Item coordinate data:
--- START ---
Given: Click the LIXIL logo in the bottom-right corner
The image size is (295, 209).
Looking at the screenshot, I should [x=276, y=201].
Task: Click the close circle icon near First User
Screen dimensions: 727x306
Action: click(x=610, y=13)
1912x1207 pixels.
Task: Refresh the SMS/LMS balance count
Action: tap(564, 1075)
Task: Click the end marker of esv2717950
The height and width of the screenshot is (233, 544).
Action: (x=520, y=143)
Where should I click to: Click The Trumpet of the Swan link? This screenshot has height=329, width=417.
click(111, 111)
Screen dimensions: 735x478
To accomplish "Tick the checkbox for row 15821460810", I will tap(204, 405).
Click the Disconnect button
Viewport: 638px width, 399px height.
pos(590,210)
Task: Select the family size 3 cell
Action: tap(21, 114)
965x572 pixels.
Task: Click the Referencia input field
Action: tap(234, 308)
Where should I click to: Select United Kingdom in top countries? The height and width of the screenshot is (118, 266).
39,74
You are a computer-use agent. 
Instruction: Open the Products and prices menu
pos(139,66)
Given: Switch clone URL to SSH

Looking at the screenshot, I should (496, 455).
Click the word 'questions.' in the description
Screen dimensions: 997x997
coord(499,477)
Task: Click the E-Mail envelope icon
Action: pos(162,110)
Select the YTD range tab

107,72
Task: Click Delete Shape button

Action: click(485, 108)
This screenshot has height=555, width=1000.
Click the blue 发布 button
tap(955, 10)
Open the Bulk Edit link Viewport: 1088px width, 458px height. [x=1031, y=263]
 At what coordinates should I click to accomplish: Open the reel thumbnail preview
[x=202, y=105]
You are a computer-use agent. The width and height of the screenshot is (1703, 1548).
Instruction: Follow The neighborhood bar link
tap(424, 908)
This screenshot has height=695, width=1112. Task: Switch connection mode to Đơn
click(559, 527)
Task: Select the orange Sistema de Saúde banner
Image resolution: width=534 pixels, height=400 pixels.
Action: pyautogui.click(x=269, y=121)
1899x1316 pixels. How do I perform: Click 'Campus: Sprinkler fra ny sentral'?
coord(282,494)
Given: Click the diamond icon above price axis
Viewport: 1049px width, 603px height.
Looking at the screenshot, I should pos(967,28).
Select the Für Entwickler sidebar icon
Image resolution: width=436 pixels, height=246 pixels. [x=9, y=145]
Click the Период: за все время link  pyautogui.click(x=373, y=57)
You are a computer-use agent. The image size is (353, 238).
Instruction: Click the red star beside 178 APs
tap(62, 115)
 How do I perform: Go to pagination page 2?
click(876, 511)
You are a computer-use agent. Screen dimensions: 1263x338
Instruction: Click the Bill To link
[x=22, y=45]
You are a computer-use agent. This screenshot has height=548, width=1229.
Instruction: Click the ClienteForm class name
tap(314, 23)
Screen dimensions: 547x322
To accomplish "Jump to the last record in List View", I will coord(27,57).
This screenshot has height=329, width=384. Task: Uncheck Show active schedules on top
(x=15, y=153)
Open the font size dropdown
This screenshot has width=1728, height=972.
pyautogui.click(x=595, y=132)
--- END ---
Please extract each line of the material above that contains the word "should". Case counts.

Looking at the screenshot, I should [x=276, y=201].
Where should I click to: Click The Trumpet of the Swan link? This screenshot has height=329, width=417.
Where should I click to: Select United Kingdom in top countries? The height and width of the screenshot is (118, 266).
Looking at the screenshot, I should (496, 455).
 At what coordinates should I click to accomplish: Open the reel thumbnail preview
Looking at the screenshot, I should pos(967,28).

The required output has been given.